Microsoft’s latest innovation, MobileFusion, turns any mobile phone into a 3D scanner without the need for any additional hardware.

Microsoft’s attempts to fuse real and virtual spaces have come a long way since the launch of its notoriously finicky Kinnect sensor system. While work continues apace on HoloLens, it’s Augmented Reality glasses system, the company’s research division has thrown up a more immediately practical technology — one that allows any Android, iOS or Windows mobile phone owner to build a 3D model by panning the device around a real-world object.

The technology has been developed by Peter Ondruska, Ph.D. candidate at Oxford University who began work on the project while interning at Microsoft Research, in collaboration with Microsoft employees Pushmeet Kohli and Shahram Izadi. “What this system effectively allows us to do is to take something similar to a picture, but it's a full 3D object,” says Ondruska.

Rather than rely on point-based systems to define volumes and cloud-based computing to process data, MobileFusion instead reconstructs realtime 3D surface models directly on the mobile phone. As the user moves the phone around the subject the model fidelity is continually refined, with realtime feedback making it possible to judge when enough data has been captured. Its creators claim their solution is more lightweight in data terms and also faster than any competing systems (the computation on the phone itself takes just seconds).

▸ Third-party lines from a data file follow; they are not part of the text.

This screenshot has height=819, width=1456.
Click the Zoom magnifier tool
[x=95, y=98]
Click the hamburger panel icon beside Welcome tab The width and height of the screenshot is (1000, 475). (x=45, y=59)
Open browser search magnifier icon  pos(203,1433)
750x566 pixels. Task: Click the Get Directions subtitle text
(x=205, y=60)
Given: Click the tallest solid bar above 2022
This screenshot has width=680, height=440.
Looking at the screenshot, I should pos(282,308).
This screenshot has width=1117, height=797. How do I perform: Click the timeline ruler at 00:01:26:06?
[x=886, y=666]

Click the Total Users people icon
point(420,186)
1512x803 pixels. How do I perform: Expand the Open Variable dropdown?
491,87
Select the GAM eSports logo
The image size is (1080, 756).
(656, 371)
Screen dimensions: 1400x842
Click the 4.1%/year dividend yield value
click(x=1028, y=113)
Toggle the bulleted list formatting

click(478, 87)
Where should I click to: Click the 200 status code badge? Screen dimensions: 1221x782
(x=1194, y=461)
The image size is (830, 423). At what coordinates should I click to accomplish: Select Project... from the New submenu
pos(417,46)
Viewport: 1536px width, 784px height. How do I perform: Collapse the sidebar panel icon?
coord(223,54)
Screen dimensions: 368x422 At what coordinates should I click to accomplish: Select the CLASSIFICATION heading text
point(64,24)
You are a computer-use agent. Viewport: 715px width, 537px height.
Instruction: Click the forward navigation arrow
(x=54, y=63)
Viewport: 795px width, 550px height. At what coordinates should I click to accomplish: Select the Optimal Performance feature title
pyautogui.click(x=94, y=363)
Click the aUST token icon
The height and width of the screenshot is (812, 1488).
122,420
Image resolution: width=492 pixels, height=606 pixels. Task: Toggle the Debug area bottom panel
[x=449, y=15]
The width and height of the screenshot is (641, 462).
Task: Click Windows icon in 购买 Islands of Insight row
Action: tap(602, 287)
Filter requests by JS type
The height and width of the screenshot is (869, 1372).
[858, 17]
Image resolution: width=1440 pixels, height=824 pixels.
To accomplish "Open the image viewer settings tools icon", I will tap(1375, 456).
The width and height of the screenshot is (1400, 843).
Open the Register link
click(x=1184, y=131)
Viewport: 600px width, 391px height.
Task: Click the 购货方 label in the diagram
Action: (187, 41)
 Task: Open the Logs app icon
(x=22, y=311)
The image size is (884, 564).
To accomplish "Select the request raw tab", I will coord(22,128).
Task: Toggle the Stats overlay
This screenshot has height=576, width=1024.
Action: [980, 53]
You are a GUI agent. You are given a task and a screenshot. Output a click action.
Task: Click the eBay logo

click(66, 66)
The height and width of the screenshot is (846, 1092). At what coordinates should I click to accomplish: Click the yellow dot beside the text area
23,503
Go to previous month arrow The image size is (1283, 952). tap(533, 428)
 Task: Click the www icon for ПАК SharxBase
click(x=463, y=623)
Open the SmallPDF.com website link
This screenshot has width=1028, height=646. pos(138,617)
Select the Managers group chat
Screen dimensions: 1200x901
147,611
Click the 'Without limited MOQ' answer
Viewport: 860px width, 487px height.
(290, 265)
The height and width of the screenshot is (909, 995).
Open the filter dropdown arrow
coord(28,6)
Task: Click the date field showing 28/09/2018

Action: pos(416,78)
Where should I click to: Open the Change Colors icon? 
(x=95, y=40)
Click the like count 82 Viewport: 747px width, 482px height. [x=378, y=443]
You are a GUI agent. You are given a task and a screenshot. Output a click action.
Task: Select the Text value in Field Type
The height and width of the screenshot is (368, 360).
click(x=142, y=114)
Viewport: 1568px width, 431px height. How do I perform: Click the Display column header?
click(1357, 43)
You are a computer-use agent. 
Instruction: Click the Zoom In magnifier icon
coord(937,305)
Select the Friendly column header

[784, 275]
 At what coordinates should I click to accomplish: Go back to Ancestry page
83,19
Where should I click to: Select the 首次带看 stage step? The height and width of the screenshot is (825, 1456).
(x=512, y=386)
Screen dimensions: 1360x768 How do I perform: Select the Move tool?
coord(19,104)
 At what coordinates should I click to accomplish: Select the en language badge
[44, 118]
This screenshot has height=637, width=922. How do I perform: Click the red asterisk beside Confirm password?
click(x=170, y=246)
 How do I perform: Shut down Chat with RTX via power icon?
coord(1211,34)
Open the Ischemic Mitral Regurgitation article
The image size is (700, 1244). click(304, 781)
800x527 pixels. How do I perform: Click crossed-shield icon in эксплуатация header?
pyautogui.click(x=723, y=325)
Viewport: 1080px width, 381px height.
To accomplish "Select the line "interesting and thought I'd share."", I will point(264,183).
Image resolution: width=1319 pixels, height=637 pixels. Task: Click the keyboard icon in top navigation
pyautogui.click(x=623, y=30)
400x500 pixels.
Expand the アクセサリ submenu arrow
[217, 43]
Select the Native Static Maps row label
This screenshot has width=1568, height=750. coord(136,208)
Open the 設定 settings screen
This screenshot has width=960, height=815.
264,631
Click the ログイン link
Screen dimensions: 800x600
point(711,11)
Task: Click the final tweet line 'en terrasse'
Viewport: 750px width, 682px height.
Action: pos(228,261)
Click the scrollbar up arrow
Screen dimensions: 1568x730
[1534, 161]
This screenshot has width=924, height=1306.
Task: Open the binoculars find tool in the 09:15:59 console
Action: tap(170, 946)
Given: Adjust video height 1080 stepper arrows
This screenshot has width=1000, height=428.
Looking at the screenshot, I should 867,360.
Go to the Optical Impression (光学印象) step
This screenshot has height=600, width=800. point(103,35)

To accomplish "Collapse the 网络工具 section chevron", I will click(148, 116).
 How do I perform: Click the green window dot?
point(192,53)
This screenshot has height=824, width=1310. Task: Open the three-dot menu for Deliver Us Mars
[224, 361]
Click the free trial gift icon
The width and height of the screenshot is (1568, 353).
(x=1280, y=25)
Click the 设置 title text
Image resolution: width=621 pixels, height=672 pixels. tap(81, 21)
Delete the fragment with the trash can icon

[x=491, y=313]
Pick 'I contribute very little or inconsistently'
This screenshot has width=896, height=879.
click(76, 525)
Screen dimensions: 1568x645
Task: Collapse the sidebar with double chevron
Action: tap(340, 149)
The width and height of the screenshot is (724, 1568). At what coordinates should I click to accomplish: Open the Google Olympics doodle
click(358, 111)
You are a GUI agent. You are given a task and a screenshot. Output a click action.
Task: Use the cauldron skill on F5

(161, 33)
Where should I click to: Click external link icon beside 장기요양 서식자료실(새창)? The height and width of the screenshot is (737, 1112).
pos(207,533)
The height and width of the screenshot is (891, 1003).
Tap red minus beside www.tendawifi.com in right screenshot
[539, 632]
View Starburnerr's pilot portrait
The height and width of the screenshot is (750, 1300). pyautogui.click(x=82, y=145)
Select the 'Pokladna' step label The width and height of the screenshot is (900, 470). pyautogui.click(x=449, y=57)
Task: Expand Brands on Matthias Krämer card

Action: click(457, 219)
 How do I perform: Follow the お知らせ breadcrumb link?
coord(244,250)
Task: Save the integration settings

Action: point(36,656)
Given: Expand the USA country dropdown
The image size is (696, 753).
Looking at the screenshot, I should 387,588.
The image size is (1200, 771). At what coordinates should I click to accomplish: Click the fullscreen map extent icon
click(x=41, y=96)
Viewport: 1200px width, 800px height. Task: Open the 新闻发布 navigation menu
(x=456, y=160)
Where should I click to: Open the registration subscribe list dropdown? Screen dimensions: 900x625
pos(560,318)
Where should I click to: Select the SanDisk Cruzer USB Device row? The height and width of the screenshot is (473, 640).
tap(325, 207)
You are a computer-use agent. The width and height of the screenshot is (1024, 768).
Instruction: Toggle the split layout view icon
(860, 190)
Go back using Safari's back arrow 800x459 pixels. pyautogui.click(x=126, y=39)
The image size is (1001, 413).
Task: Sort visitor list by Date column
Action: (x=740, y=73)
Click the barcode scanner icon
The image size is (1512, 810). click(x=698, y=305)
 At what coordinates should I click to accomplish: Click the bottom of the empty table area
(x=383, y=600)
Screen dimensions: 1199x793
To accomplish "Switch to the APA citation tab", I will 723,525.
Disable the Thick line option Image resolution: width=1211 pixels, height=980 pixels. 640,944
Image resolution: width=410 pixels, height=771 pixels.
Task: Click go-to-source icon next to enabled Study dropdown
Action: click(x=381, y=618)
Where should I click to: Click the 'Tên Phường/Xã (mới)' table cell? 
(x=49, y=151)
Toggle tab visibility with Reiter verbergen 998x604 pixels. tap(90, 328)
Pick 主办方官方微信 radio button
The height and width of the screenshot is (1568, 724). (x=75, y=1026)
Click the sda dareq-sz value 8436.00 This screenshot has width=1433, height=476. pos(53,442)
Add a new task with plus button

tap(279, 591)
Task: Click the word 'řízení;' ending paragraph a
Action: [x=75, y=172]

The capture of models for subsequent 3D printing is one of the key uses for the tech, but clearly something that puts 3D model acquisition within the reach of every mobile owner has the potential to impact on a multitude of disciplines and industries, including previsualisation and visual effects for filmmaking, video game and AR/VR asset creation, photography and the visual arts. The catch? Frustratingly, Microsoft currently has no firm release plans, though Izadi says they do hope to make it available to the general public at some point.